Dentro da premissa ora gizada, não pairam dúvidas, quanto à identificação da saúde como direito social e de inequívoca relevância pública, cabendo ao Ministério Público o seu velamento intransigente em benefício da sociedade, deve-se considerar como extremamente apreciável o duplo sentido da expressão evidenciado pelos dignos membros do Ministério Público de São Paulo, quais sejam o sentido geral, encartado no art. 129, II e o especial, do 197 da Carta da República.

Finalizando, no que diz respeito às extensões e reflexos consenquenciais da identificação da relevância pública como interesse público primário, no âmbito constitucional é imperioso que se entenda que especialmente no que pertine à saúde enquanto inalienável direito público subjetivo do qual o Estado é prioritariamente o responsável, deve-se considerar que todas as suas ações exercidas por entes estatais ou não, devem ser adequadas, seguras, eficazes, prontas e hábeis ao atendimento dos cidadãos onde quer que se encontrem.

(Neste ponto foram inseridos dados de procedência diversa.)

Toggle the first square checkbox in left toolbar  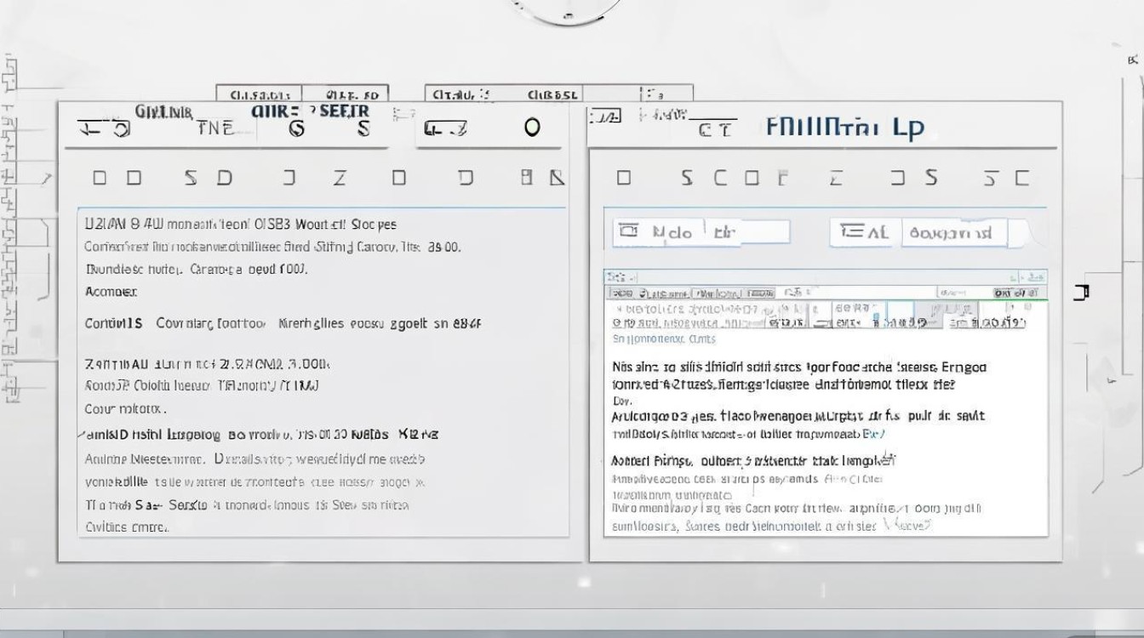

O Estado deve sempre estar atento para de forma imediata buscar as necessárias superações de vicissitudes através da implementação de programas preventivos e de correções, para que a utilização dos serviços de saúde se desenvolvam de forma operacionalmente razoável. Enquanto interesses públicos que merecem máxima proteção, compete ao Ministério Público no cumprimento de sua função institucional, velar pela plena identificação dos critérios informadores da relevância pública, valendo-se de todos os mecanismos legais para o suprimento das omissões eventualmente identificadas, geradas pelo Poder Público, ou por particulares, corrigindo os desvios, quando presentes, especialmente através de Inquéritos Civis e Ações Civis Públicas, em defesa de direitos coletivos, individuais homogêneos ou difusos.


[1] Direito Constitucional.Coimbra:Almedina,1991,p.80.
[2] Ob.cit. Coimbra Editora,p.11 e ss.